▶ _Task_
Retype the entries. Match them exactly.

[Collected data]
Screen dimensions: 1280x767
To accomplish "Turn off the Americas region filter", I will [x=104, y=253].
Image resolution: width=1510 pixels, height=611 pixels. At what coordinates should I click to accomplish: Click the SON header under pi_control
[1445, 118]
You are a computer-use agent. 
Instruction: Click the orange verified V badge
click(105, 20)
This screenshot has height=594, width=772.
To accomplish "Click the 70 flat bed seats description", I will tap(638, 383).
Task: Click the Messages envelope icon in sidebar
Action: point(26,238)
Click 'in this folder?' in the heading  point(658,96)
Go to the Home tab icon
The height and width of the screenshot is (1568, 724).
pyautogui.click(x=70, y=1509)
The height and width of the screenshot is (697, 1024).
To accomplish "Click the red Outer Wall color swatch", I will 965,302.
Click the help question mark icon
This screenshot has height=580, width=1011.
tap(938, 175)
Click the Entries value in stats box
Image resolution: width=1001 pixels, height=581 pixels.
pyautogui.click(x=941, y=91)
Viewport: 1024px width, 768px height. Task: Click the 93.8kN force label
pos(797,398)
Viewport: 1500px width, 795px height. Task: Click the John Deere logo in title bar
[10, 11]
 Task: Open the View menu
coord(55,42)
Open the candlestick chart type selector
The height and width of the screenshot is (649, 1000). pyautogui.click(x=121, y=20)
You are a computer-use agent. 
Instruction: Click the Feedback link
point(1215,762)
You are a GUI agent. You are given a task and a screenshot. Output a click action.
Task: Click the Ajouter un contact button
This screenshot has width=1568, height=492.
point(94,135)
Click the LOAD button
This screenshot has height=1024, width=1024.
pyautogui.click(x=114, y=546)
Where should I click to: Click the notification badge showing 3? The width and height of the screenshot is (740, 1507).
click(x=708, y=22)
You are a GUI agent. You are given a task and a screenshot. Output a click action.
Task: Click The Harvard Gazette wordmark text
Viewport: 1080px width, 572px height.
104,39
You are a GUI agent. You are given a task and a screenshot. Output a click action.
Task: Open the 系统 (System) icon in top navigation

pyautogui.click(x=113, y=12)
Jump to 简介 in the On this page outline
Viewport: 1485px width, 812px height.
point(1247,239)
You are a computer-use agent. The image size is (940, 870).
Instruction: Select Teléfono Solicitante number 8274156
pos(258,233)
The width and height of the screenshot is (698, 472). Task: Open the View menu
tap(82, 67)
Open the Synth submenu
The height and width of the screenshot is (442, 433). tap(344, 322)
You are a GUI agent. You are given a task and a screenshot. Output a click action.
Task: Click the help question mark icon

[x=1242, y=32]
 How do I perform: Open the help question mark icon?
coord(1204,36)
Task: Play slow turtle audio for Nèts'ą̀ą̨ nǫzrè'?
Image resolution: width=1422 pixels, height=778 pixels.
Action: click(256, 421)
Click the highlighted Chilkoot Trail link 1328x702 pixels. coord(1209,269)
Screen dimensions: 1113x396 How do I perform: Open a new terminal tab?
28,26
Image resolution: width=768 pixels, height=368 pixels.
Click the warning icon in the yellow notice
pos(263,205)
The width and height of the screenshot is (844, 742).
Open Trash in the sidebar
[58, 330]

▶ _Written answer_
Screen dimensions: 1280x767
To accomplish "Turn off the Americas region filter", I will [x=104, y=253].
Image resolution: width=1510 pixels, height=611 pixels. At what coordinates should I click to accomplish: Click the SON header under pi_control
[1445, 118]
You are a computer-use agent. 
Instruction: Click the orange verified V badge
click(105, 20)
This screenshot has height=594, width=772.
To accomplish "Click the 70 flat bed seats description", I will tap(638, 383).
Task: Click the Messages envelope icon in sidebar
Action: point(26,238)
Click 'in this folder?' in the heading  point(658,96)
Go to the Home tab icon
The height and width of the screenshot is (1568, 724).
pyautogui.click(x=70, y=1509)
The height and width of the screenshot is (697, 1024).
To accomplish "Click the red Outer Wall color swatch", I will 965,302.
Click the help question mark icon
This screenshot has height=580, width=1011.
tap(938, 175)
Click the Entries value in stats box
Image resolution: width=1001 pixels, height=581 pixels.
pyautogui.click(x=941, y=91)
Viewport: 1024px width, 768px height. Task: Click the 93.8kN force label
pos(797,398)
Viewport: 1500px width, 795px height. Task: Click the John Deere logo in title bar
[10, 11]
 Task: Open the View menu
coord(55,42)
Open the candlestick chart type selector
The height and width of the screenshot is (649, 1000). pyautogui.click(x=121, y=20)
You are a computer-use agent. 
Instruction: Click the Feedback link
point(1215,762)
You are a GUI agent. You are given a task and a screenshot. Output a click action.
Task: Click the Ajouter un contact button
This screenshot has width=1568, height=492.
point(94,135)
Click the LOAD button
This screenshot has height=1024, width=1024.
pyautogui.click(x=114, y=546)
Where should I click to: Click the notification badge showing 3? The width and height of the screenshot is (740, 1507).
click(x=708, y=22)
You are a GUI agent. You are given a task and a screenshot. Output a click action.
Task: Click The Harvard Gazette wordmark text
Viewport: 1080px width, 572px height.
104,39
You are a GUI agent. You are given a task and a screenshot. Output a click action.
Task: Open the 系统 (System) icon in top navigation

pyautogui.click(x=113, y=12)
Jump to 简介 in the On this page outline
Viewport: 1485px width, 812px height.
point(1247,239)
You are a computer-use agent. The image size is (940, 870).
Instruction: Select Teléfono Solicitante number 8274156
pos(258,233)
The width and height of the screenshot is (698, 472). Task: Open the View menu
tap(82, 67)
Open the Synth submenu
The height and width of the screenshot is (442, 433). tap(344, 322)
You are a GUI agent. You are given a task and a screenshot. Output a click action.
Task: Click the help question mark icon

[x=1242, y=32]
 How do I perform: Open the help question mark icon?
coord(1204,36)
Task: Play slow turtle audio for Nèts'ą̀ą̨ nǫzrè'?
Image resolution: width=1422 pixels, height=778 pixels.
Action: click(256, 421)
Click the highlighted Chilkoot Trail link 1328x702 pixels. coord(1209,269)
Screen dimensions: 1113x396 How do I perform: Open a new terminal tab?
28,26
Image resolution: width=768 pixels, height=368 pixels.
Click the warning icon in the yellow notice
pos(263,205)
The width and height of the screenshot is (844, 742).
Open Trash in the sidebar
[58, 330]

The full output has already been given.